A while back I began to realise something. I am living what I can only describe as a natural life. I can distinctly remember about 6 months ago having to set an alarm clock to be somewhere the next morning and it really highlighted the stress it put on my body after not having to wake to one for some time. The other thing that stood out is I didn’t seem to sleep so well knowing that the alarm was going to ring at some stage and my bed seemed so much more cosier than the alternative of having to get up to something that seemed pointless.
This made me think about everything else I used to do or experience during my previous life. I thought, surely this must be having some effect on my body. I would be forced into the day with a sudden burst of an alarm, I remember the feeling of my body and mind trying to pull itself into existence while standing in the shower. Then the tightening of my shoulders and stomach as I backed the car out of the driveway. None of this felt natural.
Once I had been through that morning ritual I was then met with artificial lighting, a computer screen and a very large lack of movement throughout the day as I was desk bound to accomplish the thing I was good at. I started to realise I was spending more of my woken life with people I didn’t really know apart from typical work companion conversations. My family? They certainly didn’t get the best out of me because the time I got to spend with them I was either tired or me needing space to unwind.
As I type this blog I am sitting in our bus looking out the window surrounded by native bush and fields of lush green grass. I have been walking around in bare feet in the long wet grass with a smile on my face feeling my body relax even more while a light shower of rain falls.
It feels as though this environment was created just for us to enjoy and relax in. There is something about being surrounded by the green and the natural light and even the rain and the fresh smell of wet grass and trees that just feels right.
Even though we are exploring New Zealand, the places that seem to have the most profound effect on me is the beaches and the bush areas away from the hustle and bustle of a concrete jungle, the busy traffic, the sirens, and people continually rushing from A to B feeling the need to justify having done something “beneficial” with their day. To live “the normal” life.
I am no longer convinced that is the normal life. My life feels more natural and normal than it ever has. My body responds better to this life. Even my understanding of work has changed drastically. I feel like I accomplish more in an hour and have more satisfaction of what I have done with my day than I ever did when living the 9 to 5. I feel like we have been duped into believing that’s normal and are missing the sense of waking each day with real purpose and a sense of creating your life rather than following the script.
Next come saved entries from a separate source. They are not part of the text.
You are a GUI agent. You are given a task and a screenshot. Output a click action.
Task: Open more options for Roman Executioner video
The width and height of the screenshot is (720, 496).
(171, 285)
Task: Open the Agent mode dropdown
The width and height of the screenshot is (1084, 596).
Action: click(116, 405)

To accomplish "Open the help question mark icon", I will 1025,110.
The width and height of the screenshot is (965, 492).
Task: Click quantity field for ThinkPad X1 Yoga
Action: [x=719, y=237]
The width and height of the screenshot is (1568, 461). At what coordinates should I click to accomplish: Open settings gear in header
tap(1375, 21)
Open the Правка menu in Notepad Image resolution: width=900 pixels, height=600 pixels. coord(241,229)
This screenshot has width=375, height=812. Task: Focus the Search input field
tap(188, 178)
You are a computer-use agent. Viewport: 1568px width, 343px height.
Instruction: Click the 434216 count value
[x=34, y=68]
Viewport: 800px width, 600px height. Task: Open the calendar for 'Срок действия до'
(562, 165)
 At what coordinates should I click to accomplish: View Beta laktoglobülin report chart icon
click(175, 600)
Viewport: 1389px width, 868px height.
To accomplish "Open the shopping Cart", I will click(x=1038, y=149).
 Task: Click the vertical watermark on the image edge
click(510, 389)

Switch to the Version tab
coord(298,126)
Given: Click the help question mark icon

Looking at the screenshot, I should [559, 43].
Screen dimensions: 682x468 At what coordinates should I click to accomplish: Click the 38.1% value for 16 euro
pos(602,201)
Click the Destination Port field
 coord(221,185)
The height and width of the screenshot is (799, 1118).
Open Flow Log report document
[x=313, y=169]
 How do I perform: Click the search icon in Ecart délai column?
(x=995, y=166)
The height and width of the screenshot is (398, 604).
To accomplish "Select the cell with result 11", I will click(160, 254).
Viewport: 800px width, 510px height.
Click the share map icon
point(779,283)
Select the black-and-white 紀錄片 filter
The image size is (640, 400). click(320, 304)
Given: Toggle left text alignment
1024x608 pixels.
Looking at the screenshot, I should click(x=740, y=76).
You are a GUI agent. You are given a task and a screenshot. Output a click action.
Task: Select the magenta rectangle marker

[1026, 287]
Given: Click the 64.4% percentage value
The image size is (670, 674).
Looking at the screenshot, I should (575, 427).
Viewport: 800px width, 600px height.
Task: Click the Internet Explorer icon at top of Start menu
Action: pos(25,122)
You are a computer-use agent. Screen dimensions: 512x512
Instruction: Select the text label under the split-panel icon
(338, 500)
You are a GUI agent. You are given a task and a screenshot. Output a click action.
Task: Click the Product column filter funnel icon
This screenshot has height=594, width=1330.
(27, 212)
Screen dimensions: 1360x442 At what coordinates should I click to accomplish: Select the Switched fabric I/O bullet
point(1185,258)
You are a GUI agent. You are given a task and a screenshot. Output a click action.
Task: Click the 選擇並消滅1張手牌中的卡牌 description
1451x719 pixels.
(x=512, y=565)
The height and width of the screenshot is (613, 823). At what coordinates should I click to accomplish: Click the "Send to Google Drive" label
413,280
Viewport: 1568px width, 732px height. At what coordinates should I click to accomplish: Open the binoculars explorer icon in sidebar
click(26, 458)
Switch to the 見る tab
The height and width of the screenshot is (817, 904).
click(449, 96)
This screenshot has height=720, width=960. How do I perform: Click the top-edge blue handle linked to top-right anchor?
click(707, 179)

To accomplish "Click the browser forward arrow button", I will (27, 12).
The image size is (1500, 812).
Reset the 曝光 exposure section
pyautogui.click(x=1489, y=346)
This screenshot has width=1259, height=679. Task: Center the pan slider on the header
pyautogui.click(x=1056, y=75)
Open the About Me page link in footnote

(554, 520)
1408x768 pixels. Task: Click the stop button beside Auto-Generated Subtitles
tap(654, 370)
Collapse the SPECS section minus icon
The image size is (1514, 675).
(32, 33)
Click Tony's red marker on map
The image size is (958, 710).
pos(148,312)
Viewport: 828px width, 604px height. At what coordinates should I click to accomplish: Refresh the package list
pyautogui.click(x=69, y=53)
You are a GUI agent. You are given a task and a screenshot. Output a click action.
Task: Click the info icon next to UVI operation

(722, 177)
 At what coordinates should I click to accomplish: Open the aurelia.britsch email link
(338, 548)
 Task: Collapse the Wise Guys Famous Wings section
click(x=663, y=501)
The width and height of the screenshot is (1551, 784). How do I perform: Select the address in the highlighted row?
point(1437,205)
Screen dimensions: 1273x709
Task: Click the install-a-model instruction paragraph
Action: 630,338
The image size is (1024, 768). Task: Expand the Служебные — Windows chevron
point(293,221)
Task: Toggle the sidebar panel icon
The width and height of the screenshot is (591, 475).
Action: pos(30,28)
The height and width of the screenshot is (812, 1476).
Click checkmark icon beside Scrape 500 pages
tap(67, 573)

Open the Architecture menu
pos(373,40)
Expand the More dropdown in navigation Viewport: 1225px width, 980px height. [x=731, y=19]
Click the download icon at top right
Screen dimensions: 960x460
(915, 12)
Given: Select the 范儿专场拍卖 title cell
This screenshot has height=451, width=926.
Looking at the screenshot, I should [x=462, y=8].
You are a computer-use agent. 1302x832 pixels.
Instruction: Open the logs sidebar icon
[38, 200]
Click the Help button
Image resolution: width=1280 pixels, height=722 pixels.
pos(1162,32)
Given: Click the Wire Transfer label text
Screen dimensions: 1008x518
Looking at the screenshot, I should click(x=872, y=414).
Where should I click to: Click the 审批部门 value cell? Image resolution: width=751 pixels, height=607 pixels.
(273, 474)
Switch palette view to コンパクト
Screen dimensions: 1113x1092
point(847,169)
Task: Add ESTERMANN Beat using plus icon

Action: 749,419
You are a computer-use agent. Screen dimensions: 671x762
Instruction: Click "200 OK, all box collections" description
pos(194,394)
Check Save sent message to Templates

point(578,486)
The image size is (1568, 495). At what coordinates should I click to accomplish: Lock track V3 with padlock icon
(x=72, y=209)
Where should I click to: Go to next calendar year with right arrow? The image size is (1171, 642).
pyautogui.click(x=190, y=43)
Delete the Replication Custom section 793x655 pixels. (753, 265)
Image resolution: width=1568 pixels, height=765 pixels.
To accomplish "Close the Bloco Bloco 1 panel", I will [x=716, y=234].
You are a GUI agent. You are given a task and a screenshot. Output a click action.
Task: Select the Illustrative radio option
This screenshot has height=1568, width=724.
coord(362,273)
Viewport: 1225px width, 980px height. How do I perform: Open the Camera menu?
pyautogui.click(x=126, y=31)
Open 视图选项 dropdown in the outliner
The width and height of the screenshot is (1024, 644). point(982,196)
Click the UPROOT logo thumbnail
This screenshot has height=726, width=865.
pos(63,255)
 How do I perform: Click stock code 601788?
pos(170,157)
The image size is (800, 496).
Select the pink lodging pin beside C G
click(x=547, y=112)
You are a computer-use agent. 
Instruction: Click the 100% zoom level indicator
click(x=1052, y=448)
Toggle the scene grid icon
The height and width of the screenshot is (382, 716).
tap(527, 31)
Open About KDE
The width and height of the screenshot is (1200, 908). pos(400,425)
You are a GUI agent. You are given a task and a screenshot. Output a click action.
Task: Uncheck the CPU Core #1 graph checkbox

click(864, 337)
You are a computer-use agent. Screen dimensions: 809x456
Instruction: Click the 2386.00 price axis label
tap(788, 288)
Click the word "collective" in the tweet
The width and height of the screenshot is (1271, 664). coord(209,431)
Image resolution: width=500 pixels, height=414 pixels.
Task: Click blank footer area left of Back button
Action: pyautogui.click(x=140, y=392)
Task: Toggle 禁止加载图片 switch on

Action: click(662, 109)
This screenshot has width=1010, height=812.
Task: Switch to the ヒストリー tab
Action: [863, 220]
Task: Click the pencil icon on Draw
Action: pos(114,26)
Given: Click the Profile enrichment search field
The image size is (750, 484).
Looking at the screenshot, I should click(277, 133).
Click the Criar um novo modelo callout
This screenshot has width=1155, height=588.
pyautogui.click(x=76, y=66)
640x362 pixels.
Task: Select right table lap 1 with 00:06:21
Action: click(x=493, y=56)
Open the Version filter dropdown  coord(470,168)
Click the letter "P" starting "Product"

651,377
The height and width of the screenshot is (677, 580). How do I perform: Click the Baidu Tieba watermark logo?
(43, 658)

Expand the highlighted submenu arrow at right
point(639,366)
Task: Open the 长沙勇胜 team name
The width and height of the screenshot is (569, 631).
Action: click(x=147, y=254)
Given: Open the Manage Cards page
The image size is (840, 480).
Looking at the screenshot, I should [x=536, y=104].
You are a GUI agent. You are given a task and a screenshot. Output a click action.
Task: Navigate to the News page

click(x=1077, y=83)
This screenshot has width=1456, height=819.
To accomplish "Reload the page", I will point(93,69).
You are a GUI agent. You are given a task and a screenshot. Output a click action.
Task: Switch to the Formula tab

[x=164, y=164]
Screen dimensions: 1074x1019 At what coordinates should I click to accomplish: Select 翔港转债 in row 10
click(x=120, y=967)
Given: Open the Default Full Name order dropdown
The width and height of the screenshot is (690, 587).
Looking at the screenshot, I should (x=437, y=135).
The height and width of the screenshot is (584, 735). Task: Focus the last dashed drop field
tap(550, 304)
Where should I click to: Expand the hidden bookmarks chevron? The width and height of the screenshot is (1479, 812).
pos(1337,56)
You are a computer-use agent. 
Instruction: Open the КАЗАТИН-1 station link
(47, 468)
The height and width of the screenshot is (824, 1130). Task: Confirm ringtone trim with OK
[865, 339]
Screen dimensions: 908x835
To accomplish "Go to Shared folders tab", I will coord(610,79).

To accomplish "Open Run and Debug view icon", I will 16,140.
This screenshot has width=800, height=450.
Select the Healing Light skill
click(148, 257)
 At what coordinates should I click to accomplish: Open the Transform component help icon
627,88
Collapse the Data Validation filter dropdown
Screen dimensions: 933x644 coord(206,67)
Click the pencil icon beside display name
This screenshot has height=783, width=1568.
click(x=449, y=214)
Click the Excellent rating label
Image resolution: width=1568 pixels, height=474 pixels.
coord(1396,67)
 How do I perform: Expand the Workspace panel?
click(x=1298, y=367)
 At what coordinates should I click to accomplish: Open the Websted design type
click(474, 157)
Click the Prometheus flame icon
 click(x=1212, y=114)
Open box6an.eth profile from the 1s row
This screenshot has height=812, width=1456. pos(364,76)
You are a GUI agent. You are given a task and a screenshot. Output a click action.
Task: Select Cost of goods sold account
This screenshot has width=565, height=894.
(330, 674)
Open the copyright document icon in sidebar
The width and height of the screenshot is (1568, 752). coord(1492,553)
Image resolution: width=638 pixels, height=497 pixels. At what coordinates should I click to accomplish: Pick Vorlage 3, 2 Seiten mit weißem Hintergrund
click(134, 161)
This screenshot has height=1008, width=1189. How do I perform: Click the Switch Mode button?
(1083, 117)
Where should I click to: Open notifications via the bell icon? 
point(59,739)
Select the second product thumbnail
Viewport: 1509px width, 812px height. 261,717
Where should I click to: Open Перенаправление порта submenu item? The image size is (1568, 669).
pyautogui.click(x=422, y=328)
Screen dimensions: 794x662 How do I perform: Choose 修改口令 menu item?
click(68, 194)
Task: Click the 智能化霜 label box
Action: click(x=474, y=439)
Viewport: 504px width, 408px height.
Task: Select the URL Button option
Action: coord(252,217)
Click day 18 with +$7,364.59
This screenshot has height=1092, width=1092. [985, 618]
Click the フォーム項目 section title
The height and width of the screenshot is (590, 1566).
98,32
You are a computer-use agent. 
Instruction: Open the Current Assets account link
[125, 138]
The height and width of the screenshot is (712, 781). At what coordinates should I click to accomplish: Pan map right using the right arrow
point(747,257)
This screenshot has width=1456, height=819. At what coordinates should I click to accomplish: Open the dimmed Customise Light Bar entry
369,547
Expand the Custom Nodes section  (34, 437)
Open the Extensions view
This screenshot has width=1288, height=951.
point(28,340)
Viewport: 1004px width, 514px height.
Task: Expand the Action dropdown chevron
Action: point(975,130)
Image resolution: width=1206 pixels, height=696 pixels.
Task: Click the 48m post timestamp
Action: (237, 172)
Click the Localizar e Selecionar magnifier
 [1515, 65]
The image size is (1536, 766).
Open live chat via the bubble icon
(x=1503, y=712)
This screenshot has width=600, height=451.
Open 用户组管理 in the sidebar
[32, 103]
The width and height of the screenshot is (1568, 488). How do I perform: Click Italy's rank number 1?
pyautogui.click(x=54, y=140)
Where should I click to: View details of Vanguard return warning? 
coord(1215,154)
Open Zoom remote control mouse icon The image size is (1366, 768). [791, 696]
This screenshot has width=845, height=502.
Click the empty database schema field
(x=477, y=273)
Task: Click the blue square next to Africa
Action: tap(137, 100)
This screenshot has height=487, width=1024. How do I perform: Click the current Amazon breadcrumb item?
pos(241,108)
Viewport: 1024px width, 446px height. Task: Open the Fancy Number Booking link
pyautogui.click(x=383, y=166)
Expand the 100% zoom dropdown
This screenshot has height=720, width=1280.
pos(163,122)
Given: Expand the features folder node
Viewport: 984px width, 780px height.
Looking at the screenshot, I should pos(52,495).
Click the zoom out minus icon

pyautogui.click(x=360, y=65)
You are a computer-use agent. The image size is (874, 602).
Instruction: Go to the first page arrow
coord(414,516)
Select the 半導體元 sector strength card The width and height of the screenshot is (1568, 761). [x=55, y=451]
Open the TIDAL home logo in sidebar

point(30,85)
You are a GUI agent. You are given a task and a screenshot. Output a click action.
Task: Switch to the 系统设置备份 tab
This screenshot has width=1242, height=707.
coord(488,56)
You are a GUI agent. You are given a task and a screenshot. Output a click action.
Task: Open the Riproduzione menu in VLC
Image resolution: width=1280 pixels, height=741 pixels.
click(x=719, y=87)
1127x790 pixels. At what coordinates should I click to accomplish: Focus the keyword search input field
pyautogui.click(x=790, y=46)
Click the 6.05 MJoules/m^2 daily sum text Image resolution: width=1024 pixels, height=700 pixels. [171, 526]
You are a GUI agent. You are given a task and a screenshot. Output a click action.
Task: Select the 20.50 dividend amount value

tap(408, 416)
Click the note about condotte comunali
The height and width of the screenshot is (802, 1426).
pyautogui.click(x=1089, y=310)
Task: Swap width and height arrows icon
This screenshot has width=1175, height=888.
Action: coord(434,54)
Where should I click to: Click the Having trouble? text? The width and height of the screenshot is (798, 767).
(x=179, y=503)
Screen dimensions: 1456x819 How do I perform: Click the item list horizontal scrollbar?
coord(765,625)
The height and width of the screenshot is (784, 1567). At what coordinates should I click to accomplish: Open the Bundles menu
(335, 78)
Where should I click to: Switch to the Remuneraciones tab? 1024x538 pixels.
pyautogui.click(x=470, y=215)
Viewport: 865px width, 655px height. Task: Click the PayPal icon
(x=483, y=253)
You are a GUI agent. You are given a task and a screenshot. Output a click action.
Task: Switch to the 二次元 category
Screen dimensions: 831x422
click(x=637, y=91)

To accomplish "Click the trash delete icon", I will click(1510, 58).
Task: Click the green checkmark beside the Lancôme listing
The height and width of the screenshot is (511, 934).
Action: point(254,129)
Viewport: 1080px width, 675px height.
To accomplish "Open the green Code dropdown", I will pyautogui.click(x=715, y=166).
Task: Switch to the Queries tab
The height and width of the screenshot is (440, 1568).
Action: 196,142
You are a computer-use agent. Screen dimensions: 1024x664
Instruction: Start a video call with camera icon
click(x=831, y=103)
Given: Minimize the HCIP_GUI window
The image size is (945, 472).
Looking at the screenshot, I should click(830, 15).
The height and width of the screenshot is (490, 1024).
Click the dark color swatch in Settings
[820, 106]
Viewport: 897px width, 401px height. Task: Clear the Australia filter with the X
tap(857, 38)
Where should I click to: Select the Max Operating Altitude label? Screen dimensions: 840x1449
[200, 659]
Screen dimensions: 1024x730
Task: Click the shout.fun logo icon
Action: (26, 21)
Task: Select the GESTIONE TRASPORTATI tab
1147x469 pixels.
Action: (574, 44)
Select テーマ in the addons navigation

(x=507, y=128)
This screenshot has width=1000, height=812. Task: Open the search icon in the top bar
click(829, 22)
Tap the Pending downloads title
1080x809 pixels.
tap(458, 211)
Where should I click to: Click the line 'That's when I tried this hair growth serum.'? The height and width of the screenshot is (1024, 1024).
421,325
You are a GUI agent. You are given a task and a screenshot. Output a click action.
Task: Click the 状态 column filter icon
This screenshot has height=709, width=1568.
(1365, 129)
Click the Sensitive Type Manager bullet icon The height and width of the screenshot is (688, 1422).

I still work on computers but in my time and the environment of my choosing which has created a new lease of life and sense of creativity when I boot up my computer (not to mention the hourly rate is much more favorable working by contract). What we currently believe is productive is actually not and a 40 hour work week can be accomplished in 11 hours if managed differently. If you research the history if the 40 hour work week you will find it was introduced to encourage consumerism. As an exercise sometime write a list of everything you own, then work out how much time you use that object. I have helped move houses and I am continually astounded at the amount of times I have been asked, “oh just pop those boxes in storage”. You worked hard to earn the money to fill those boxes with stuff. Most of which you probably purchased because it made you feel happy for a moment.
Even writing this blog I feel at a total loss to put words to how I now see life each day. I could never type how I feel on the inside or explain to any degree how amazing this life is now it feels more natural.
I would never say everyone has to move into a bus. But I would say we are designed for a natural life, and this has been proven over and over with the evidence of how living a more natural life effects health and happiness.
So if you work in an office or in a busy environment I would strongly encourage you to take a wellness day or three and make your way out of the city and find a place of solitude surrounded by nature and stop and breathe and notice what happens when you do.
For me it was a matter of make change or die young, words of my doctor. I am hoping to research more about the effects of stress in the world we live in as one year away living a more natural life and I can’t even begin to describe the change it has made.